'Hooded Men': Ex-Army head Mike Jackson questions torture claims
- Published
A former professional head of the Army has questioned whether the treatment of 14 men interned during the Troubles amounted to torture.
The men, known as the Hooded Men, were interned without trial in 1971.
Gen Sir Mike Jackson made the remarks in a BBC documentary detailing the men's experience.
In 2021, the Supreme Court ruled that the methods used, external "would be characterised today" as torture.
During their Army detention, the men said they were forced to listen to constant loud static noise, deprived of sleep, food and water, forced to stand in a stress position and beaten if they fell.
They also said they were hooded and thrown from helicopters a short distance off the ground, having been told they were hundreds of feet in the air.
Sir Mike, who was a captain with 1 Para from 1970 to 1973, said: "As to whether or not, in extremis, physical violence on a prisoner of war or a detainee is ever acceptable is a very important question.
"Torture is illegal. [There is] a very clear convention on the matter.
"Whether depriving somebody of sleep for two nights, should or should not be illegal, I'm a bit more uncertain."
Sir Mike claimed he was not in a position to argue with the "perception" of the 14 men and how they felt about their treatment.
He said: "This question, can non-violent ill-treatment equal torture, is very philosophical as well as legal."
"You might be better asking a bishop on such matters."
In 1976 the European Commission of Human Rights ruled that the five techniques used on the men amounted to torture.
This ruling was later referred to the European Court of Human Rights in 1978, which held that the UK had carried out inhuman and degrading treatment, but fell short of defining it as torture.
In 2019, Lord Chief Justice Sir Declan Morgan, Northern Ireland's most senior judge, said their treatment "would, if it occurred today, properly be characterised as torture".
Jim Auld was taken away by soldiers as he returned to his home in west Belfast, before being transferred to an interrogation centre in County Londonderry by helicopter.
"After it crossed north Belfast, for me it might as well have been Outer Mongolia, it was that far away from where my normal haunts were," he said.
"They brought me into a compound and there were two lines of soldiers, about 30 of them, about 15 on each side and there were two or three dogs at the beginning of it barking.
"They were all standing with lumps of wood and baseball bats and that sort of thing and they pushed me in there and each of them, as I was running by, battered me.
"When I fell, the guy at the back was keeping the dog off me, but letting the dog get close to me so I had to hurry up and get up.
"As I got up I had to go through that until the end and they were all laughing and joking and swearing and cursing at me."
Raymond White, who headed the Royal Ulster Constabulary's special branch, told the BBC the treatment the Hooded Men underwent "came very close to the border line" between "dehumanising treatment" and torture.
"Torture to me, in a sense, was what the like of the Nazis were doing with the French resistance and people like that.
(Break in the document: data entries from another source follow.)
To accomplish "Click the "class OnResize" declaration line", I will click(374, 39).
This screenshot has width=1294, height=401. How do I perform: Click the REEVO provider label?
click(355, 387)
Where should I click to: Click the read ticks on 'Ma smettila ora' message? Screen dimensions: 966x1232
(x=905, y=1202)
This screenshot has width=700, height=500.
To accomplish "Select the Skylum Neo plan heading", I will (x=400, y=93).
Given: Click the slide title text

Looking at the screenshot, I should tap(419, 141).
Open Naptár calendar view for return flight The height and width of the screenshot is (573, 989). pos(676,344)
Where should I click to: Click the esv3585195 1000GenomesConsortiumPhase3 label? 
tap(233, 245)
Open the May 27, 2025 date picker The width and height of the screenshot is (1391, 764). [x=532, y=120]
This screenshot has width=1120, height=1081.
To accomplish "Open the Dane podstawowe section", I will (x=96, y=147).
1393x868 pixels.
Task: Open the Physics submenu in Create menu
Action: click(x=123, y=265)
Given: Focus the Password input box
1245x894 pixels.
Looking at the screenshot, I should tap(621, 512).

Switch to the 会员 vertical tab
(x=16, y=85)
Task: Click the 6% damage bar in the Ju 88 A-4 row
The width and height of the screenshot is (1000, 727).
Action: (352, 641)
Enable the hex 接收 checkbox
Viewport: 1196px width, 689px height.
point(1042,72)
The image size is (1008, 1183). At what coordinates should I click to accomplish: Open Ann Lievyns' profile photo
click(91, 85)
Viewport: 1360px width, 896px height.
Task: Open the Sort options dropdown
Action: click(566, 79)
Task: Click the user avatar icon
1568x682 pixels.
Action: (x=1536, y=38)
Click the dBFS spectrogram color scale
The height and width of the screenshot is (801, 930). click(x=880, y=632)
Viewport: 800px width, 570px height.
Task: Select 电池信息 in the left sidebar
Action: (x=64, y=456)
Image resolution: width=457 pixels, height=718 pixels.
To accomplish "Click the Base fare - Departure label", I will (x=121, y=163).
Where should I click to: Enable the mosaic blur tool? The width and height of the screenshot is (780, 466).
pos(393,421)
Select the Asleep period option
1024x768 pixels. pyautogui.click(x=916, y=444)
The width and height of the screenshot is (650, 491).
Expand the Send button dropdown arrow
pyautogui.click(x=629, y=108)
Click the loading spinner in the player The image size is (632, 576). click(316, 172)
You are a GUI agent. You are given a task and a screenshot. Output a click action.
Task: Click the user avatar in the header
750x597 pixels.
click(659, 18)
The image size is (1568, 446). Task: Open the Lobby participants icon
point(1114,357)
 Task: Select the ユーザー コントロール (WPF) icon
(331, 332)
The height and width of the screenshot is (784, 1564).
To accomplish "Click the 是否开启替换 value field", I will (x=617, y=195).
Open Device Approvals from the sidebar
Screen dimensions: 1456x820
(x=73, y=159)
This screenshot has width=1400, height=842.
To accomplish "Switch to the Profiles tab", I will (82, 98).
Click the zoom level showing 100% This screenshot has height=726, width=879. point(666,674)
There was gross physical violence, people were actually beaten to death," he said
"I wouldn't, I don't think, in the round accept that it actually was torture as I would have described it at the time or since."
However, he said it would be "right and proper" for the government and Police Service of Northern Ireland to apologise to the men if they accept the Supreme Court ruling that the techniques used amounted to torture.
You can watch Hooded Men - Britain's Torture Playbook on Monday at 22:40 on BBC One or on the BBC iPlayer.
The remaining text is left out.